### BLOCO DE TEXTO:
____

Não cremos na dor sem Deus
* Ronaldo Lidório
Sempre nos lembramos de Atos como o livro que descreve um Deus que intervém sobrenaturalmente. São línguas de fogo sobre os discípulos, coxos andando, demônios exorcizados, anjos socorrendo os apóstolos e até a sombra de Pedro transformada em instrumento de cura.
Mas nem sempre acontecia assim: Estêvão foi martirizado, Paulo preso e açoitado, discípulos fiéis foram mortos ao fio da espada e lançados aos leões. Além da nossa finita lógica e curta compreensão da história, entre milagres e tragédias, o Senhor Jesus era glorificado e a igreja avançava.
A expectativa do povo de Deus é sempre ver a resposta do Senhor em meio ao sofrimento. Todavia, Atos nos mostra uma verdade aplicável ao nosso dia a dia: nem sempre Deus intervém sobrenaturalmente. Ele não deixa de ser o Senhor da situação, mas, em face da tragédia pessoal, somos convidados a compreender que é preciso olhar além da vida e entender que o projeto maior da nossa existência – glorificar a Deus – não pode ser revogado.
O Sofrimento Possível
Em Atos 8, Lucas relata que “levantou-se grande perseguição contra a igreja em Jerusalém” (v. 1) e escolhe o termo grego diogmos para definir “perseguição”. Distintamente de efistamai (ataque), a expressãodiogmos está ligada ao sofrimento físico: causar dores, fazer sofrer, punir com sofrimento. A igreja experimentou – de forma violenta – o amargo sofrimento e Lucas descreveu este diogmos: o sepultamento de Estêvão, a prisão dos fiéis e a dispersão. Mas, inspirado, ele vai além. Ao mencionar o martírio de Estêvão (v. 2), Lucas relata que houve um grande “pranto”, usando o termo kopeton, que pode ser lido literalmente como “bater no peito” e indica o sofrimento emocional, a dor da alma, o choro inconformado do coração. Ao lado de diogmos, apresenta um sofrimento físico (fuga, prisões, martírio e espancamentos) e emocional (medo, insegurança, saudade e depressão). O historiador afirma ainda que Saulo “assolava” a igreja (v. 3), utilizando elumeinato. Esse termo – derivado delumaino – aponta para uma assolação (destruição) não apenas física e emocional, mas também espiritual. É o mesmo termo usado em João 10.10, em que lemos que o diabo veio roubar, matar e destruir.

____

### DADOS FORNECIDOS:
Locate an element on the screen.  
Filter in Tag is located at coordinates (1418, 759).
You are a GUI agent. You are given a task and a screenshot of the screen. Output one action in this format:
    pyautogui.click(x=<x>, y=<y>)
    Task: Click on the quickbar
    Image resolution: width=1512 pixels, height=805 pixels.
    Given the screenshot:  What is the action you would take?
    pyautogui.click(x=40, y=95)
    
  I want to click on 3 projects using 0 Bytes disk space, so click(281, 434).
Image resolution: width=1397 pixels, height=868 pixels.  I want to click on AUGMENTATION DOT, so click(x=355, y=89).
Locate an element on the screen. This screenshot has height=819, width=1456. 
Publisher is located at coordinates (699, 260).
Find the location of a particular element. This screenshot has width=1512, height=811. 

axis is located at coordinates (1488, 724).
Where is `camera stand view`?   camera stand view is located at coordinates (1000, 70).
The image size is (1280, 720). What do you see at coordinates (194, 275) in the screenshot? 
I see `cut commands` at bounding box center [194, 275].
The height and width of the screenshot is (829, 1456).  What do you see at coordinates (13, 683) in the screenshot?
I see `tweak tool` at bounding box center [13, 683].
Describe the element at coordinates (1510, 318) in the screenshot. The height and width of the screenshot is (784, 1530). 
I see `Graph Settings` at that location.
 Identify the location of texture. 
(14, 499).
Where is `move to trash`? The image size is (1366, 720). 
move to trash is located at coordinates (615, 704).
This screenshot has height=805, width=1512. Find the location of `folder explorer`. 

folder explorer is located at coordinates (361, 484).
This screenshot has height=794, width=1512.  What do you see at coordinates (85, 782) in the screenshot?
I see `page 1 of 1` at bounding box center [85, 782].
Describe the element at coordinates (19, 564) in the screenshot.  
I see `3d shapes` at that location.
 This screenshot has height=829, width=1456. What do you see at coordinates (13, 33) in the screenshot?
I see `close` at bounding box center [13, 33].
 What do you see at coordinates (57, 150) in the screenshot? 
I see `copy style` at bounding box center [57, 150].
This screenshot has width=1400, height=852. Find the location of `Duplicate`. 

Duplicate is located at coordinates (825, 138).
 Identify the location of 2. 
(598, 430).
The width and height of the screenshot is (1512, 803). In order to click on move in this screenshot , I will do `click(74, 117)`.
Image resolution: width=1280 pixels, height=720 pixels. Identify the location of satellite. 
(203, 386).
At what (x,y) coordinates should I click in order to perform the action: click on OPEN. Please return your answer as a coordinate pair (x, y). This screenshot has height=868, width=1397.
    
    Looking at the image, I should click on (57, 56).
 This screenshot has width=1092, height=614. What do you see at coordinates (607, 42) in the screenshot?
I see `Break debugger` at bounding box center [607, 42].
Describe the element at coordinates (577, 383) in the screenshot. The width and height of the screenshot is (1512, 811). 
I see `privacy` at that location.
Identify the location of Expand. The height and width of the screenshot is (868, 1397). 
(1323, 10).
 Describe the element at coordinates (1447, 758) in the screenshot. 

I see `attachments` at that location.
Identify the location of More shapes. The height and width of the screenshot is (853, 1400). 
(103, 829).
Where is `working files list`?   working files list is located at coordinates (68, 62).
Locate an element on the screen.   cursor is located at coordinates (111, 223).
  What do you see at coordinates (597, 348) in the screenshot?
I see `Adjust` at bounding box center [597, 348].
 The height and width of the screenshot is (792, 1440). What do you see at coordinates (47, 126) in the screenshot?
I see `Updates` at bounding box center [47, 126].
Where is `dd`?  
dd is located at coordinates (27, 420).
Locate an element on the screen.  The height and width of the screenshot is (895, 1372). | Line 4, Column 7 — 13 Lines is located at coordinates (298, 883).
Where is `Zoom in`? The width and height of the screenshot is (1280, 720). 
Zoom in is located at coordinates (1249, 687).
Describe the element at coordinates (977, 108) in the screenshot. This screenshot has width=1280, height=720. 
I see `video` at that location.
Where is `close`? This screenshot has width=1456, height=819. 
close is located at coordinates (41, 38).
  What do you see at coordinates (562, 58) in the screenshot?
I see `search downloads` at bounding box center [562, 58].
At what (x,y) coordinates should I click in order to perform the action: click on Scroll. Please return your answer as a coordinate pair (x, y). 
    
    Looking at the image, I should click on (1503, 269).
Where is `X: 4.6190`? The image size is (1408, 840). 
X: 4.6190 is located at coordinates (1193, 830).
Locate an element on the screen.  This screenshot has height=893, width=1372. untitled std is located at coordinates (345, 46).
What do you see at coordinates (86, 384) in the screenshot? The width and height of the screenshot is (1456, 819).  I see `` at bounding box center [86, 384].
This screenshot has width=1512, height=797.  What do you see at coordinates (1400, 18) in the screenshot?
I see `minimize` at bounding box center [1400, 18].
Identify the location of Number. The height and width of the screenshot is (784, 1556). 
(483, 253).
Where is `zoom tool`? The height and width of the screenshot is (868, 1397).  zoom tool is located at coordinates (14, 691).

____

### TAREFAS PROPOSTAS:
- a) Segundo o texto sobre o sofrimento em Atos, por que o termo kopeton indica sofrimento emocional? Responda em uma a três frases.
- b) Reproduza as linhas de dados desde a linha que contém "The image size is (1280, 720)." até a linha que contém "center [13, 683].", incluindo ambas.
As linhas de dados não têm relação alguma com o texto sobre o sofrimento em Atos.

### RESPOSTAS DAS TAREFAS:
- a) Lucas usa kopeton para o grande "pranto" após o martírio de Estêvão. O termo pode ser lido literalmente como "bater no peito" e por isso indica a dor da alma e o choro inconformado do coração.

- b)
The image size is (1280, 720). What do you see at coordinates (194, 275) in the screenshot? 
I see `cut commands` at bounding box center [194, 275].
The height and width of the screenshot is (829, 1456).  What do you see at coordinates (13, 683) in the screenshot?
I see `tweak tool` at bounding box center [13, 683].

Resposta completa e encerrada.